Our Security Consultant, James Kelsh, has passed the CSTM (Cyber Scheme Team Member) exam, one of several mandatory qualifications needed for a company’s lead assessor to continue its ability to be a Cyber Essentials PLUS certification centre.
Said James: “As of the 1st April, the National Cyber Security Centre (NCSC) is standardising Cyber Essentials by having just one accreditation body – IASME – an information assurance standard for SMEs. We have been a certification body of IASME for over three years and the first in Guernsey. We have gained all qualifications and assurances needed to continue assessing for Cyber Essentials, Cyber Essentials PLUS, IASME and IASME GOLD in readiness for the 1st of April.
“IASME is raising the standard of each certification body by mandating all to be IASME GOLD certified. Along with recertifying every three years, each company will have to prove its quality of work through either ISO9001 or IASME’s own quality measures by September. On top of this, for Resolution IT to continue being a Cyber Essentials PLUS auditor, at least one auditor must have one of a few penetration testing qualifications, otherwise we would only be able to assess to Cyber Essentials level. Any organisation without an auditor with one of these qualifications is unable to continue assessing from the 1st of April. The qualification is very through as tests the assessor knowledge through a series of exams.

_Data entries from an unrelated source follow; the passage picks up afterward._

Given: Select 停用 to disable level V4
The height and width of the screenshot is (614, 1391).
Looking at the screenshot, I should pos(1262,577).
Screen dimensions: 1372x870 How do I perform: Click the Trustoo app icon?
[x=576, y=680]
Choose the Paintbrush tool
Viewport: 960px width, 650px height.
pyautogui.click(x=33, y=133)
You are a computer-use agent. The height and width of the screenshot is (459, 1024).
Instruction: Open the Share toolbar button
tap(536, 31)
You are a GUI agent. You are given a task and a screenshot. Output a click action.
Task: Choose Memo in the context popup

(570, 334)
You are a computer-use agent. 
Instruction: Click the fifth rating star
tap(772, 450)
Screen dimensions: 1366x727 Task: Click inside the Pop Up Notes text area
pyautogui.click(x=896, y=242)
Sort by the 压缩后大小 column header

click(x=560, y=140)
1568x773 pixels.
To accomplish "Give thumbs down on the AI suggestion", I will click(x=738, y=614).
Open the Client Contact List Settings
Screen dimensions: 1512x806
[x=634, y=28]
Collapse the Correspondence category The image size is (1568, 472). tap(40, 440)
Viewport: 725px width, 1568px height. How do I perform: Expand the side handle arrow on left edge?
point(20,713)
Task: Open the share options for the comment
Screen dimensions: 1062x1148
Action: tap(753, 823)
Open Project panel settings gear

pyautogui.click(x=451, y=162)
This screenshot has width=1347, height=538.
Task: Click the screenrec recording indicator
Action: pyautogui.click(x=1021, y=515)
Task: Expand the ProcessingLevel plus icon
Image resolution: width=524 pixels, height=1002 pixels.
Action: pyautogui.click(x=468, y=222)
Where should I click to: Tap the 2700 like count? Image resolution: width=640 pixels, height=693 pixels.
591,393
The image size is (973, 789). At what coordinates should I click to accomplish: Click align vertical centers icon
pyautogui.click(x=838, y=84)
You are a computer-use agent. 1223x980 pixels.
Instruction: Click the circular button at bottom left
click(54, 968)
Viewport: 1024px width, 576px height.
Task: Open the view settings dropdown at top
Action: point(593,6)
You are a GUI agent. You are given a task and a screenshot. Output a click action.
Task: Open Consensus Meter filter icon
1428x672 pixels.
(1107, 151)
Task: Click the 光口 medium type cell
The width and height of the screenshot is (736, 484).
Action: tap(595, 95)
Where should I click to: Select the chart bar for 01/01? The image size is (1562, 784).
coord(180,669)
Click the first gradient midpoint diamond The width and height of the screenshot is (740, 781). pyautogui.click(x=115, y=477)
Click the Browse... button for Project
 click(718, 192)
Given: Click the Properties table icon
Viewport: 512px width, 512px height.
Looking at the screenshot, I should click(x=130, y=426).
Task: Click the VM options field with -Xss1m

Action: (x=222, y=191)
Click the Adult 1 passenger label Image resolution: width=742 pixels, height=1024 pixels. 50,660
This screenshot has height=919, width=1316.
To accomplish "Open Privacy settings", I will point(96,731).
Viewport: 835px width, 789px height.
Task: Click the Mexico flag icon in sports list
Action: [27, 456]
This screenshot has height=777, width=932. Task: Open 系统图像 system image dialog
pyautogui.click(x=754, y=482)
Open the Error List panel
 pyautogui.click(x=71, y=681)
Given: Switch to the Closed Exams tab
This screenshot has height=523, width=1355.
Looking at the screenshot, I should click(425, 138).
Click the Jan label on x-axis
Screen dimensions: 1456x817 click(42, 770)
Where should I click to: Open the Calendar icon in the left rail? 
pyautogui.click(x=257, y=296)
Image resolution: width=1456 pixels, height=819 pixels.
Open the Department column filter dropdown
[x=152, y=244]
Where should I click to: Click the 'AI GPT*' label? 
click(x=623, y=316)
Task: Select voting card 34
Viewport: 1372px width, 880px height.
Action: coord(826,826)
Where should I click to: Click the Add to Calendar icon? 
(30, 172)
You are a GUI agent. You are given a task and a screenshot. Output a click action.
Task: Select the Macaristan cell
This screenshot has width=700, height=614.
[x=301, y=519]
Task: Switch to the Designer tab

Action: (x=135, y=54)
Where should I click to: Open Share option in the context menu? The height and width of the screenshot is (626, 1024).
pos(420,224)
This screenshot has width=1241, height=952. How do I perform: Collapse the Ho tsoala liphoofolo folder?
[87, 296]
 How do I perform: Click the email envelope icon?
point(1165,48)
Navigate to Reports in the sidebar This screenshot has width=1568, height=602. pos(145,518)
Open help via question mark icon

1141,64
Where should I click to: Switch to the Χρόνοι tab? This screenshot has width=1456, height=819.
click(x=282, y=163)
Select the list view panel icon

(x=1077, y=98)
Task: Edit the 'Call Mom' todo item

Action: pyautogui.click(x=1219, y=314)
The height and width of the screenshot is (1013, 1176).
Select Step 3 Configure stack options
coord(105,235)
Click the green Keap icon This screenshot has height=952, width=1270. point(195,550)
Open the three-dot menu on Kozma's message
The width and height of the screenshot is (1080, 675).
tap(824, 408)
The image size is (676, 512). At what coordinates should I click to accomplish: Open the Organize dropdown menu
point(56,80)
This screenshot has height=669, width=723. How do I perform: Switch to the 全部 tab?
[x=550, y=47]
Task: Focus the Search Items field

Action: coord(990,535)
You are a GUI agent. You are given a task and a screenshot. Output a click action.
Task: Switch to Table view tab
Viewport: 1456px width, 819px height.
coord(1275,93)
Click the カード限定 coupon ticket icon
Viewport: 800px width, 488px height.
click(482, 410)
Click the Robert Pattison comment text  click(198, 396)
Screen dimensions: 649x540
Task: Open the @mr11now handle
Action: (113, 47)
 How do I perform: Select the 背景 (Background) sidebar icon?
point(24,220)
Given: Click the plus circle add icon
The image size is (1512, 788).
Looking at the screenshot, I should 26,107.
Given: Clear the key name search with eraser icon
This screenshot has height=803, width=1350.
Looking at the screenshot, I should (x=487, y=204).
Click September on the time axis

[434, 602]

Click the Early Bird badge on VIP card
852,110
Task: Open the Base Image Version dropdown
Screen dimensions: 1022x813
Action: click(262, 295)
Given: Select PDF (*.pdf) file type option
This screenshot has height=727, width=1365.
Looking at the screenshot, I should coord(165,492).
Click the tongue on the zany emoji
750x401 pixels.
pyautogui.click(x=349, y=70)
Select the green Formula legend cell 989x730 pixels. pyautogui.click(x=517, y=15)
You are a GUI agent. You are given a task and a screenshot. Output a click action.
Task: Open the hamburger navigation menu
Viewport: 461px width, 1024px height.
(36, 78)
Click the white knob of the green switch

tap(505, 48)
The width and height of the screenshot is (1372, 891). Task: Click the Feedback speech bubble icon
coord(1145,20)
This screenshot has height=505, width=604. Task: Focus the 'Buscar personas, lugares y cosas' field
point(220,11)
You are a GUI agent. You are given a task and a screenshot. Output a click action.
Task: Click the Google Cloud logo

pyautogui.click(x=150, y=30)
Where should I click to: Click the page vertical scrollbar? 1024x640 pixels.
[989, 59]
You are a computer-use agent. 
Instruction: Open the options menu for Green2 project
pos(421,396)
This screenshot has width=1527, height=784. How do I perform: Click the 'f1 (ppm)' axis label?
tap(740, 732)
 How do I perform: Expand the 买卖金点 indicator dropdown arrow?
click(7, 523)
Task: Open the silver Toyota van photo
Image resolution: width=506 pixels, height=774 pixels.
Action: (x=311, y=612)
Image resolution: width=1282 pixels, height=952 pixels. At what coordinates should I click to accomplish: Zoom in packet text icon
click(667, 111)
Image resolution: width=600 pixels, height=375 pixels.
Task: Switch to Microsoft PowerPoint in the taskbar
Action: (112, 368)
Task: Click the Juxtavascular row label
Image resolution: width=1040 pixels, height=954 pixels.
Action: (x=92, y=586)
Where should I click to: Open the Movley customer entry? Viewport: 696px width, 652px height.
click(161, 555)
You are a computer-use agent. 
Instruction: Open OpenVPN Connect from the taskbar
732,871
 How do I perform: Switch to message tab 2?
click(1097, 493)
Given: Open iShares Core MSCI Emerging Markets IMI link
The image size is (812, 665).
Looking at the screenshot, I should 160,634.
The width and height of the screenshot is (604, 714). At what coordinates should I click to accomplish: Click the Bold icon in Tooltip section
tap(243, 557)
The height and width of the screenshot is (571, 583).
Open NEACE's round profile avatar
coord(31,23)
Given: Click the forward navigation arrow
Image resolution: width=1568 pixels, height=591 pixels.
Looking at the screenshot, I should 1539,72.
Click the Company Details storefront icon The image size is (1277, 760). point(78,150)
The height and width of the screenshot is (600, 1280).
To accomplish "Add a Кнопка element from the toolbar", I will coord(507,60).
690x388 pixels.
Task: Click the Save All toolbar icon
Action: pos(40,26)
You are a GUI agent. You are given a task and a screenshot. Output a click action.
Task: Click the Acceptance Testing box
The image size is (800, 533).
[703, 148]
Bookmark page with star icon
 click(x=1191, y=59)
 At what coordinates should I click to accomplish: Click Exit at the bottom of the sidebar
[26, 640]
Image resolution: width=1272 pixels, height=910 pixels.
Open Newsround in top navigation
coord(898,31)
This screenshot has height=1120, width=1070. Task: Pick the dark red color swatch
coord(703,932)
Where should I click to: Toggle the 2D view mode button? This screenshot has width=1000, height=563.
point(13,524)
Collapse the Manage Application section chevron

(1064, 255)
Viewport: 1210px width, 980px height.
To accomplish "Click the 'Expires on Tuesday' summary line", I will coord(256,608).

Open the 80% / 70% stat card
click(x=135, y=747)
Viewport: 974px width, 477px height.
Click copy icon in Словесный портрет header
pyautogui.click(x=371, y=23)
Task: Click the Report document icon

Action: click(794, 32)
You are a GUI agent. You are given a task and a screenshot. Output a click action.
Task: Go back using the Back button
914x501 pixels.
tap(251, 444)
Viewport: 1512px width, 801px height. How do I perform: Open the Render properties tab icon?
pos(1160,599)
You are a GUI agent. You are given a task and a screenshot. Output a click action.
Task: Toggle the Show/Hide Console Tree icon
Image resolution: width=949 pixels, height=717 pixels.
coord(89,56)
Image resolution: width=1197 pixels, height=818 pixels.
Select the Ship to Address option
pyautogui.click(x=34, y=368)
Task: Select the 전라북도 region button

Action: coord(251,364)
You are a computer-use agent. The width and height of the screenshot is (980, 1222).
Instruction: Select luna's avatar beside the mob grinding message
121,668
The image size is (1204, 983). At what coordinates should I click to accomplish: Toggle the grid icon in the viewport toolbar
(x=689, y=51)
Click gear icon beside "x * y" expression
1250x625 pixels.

“Whilst it sounds incredibly complicated, it is this level of assessment and detail which will allow us to continue offering cyber certifications to local businesses here, as the ability to evidence your cyber security measures continues to rise. Let’s not forget that since the beginning of this year the States of Jersey requires anyone bidding for a States contract worth more than £25,000 to be Cyber Essentials certified. The States of Guernsey is committed to reviewing Cyber Essentials and has said it will encourage the use and accreditation of it, as well as for businesses tendering for work, to meet the appropriate standards.”